CS246 [Winter 2010] Assignment 6.
Version V0.1
5 Mar 2010
Version V0.2 23 Mar 2010
Clarified what .cpp files to turn in.
Now required to use provided .h files. Corrected spelling of tokenstream
to tokenlist. Clarified that
tokenlist.cpp is to be written.
Version V0.3 23 Mar 2010
Documented that token.cpp should be turned in.
Version V0.4 26 Mar 2010 The start-up files now contain a version of binrel.cpp which you can use (notably
if you do not have binrel.cpp from previous assignments.)
Version V0.5 27 Mar 2010
Flexibility
on binrel.h and binrel.cpp. You can use
your own version of binrel.h and binrel.cpp or the ones in the start-up files. If you use your own version, they must be
essentially the same, in terms of their operation, as the ones from any previous
assignments.
Overview. In this
assignment you are to write an interpreter that executes programs written in a
simple language called the BR (Binary Relational) language that supports
operations on binary relations. Each
binary relation is a set of pairs of strings.

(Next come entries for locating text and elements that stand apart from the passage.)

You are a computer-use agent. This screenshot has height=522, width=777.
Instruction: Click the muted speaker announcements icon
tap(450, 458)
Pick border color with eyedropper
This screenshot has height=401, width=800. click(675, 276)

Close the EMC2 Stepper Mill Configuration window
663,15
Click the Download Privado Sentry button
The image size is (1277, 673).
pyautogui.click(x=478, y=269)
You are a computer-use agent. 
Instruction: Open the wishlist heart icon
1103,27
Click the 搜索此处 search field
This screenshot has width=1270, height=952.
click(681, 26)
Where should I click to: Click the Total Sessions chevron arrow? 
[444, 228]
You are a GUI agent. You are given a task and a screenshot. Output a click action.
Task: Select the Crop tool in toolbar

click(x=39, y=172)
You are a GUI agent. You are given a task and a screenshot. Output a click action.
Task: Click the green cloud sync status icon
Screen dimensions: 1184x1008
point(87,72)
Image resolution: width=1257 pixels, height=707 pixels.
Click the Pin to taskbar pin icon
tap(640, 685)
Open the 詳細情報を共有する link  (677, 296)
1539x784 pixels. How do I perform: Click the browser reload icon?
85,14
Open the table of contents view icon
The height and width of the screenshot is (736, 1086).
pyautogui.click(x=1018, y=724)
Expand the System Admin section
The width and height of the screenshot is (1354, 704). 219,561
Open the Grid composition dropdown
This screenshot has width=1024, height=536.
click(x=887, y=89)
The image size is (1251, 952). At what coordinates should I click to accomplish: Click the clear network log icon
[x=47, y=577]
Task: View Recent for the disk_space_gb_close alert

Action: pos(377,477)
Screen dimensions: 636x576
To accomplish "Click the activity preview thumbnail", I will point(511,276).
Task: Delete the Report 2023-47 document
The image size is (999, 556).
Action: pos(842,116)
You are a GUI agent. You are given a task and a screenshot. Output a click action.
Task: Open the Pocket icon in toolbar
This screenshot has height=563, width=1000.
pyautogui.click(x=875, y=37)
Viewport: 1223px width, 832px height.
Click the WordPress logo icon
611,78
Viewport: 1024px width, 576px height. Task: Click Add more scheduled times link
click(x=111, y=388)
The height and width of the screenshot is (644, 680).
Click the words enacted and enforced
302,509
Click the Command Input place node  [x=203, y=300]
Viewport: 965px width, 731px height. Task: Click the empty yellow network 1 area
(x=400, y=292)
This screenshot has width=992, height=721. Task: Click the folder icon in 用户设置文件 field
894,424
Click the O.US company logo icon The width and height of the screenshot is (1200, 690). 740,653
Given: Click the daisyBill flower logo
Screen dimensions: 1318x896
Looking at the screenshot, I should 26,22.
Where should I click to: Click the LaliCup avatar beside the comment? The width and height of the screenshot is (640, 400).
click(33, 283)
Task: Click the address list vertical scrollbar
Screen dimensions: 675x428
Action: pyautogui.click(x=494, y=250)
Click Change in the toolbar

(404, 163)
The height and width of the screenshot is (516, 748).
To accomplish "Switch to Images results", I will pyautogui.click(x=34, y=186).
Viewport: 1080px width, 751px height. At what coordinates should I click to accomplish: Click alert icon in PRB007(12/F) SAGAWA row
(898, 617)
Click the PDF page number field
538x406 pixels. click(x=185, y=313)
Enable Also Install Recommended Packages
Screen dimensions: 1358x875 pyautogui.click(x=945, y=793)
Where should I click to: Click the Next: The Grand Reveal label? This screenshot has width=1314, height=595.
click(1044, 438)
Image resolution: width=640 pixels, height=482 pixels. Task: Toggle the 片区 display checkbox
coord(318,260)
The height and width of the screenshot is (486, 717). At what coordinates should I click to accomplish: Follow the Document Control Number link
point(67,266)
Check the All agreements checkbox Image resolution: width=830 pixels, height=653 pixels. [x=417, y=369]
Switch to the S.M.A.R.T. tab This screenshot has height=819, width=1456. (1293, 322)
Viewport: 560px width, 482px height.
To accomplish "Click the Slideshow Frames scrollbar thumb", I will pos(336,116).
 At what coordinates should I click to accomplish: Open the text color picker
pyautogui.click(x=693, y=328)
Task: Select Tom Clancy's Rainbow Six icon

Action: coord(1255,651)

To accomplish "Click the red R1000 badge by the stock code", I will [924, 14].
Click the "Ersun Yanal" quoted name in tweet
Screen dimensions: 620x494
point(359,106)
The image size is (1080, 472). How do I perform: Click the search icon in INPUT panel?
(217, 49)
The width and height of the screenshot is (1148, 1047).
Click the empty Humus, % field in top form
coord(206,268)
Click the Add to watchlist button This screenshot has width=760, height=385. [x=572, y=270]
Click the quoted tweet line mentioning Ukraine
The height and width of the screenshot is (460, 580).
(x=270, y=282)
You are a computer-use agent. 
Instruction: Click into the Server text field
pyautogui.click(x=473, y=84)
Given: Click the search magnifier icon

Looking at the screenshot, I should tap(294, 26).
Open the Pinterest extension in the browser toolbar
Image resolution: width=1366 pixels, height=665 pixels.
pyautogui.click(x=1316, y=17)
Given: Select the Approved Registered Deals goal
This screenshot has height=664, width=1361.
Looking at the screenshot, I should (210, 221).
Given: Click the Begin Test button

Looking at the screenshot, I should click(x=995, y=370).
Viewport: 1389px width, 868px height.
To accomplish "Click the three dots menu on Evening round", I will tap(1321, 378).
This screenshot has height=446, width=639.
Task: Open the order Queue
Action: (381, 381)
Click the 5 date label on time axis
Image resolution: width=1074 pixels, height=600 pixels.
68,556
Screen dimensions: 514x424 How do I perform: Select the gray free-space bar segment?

Following is an example program written in BR. (This language does essentially the same
thing as the relational calculator in a previous assignment.)
As will be
explained below, you are also to write an “unscanner” (explained below).
Purposes. This
assignment gives practice in using STL maps and vectors; also re-use of a class (binrel); also inheritance (in the token class); also program composition (building “br” out
of “scan” and “go”, described below).
The BR language. Here is
an example program in the BR language.
See the comments for explanations.
(BR does not support comments.)
var love binrel; //
Declare the “love” binary relation variable; set it to empty
insert (love, “Bob”, “Jane”); //
Insert a pair into the “love” relation
insert (love, “Jane”, “Fred”); //
So now Bob loves Jane and Jane loves Fred
var like binrel; //
Declare “like”
insert (like, “Bob”, “George”); //
Insert pair into “like”
insert (like, “Bob”, “Jane”); //
So now Bob likes George and Jane
var likeOrLove binrel; //
Declare “likeOrLove”
likeOrLove = like + love; //
“likeOrLove” becomes the union of “like”
and “love”
output likeOrLove; //
Print the “likeOrLove” relation
var attract binrel; //
Declare the “attract” relation
attract = like – like * love;
// Assignment to “attract”. Note
that “-” is done after “*“
output attract; //
X attracts Y == X likes Y unless X likes someone who loves Y
A variable
must be declared before being used (DBU).
A newly declared variable is implicitly set to the empty relation
(containing no pairs). A variable (with a
particular name) should not be redeclared.
Variables
are assigned values using the assignment operator “=”.
The insert
statement takes as arguments (in parentheses) a binary relation variable and two
quoted strings (surrounded by double quotes), containing no escaped characters,
and inserts the two as a pair into the variable.
The
right-hand side of an assignment is an expression that consists of variables
such as “like” and “love” combined using the operators +, - and * (union,
subtraction and composition i.e. join) and grouped using parenthesis, “(“ and
“)”. Like languages such as C++, the “*”
operator has higher precedence that “+” and ”-“. These two, “+” and “-“ are evaluated from
left to right.
The
”output” statement has one argument (not in parentheses) which is a binary
relation variable.
Scanner.
To make
things easier, you will be given a scanner named “scan” (which you are to use)
which reads BR programs and breaks them up into tokens. When the scanner reads the above program, it
outputs the following token stream (not including the comments).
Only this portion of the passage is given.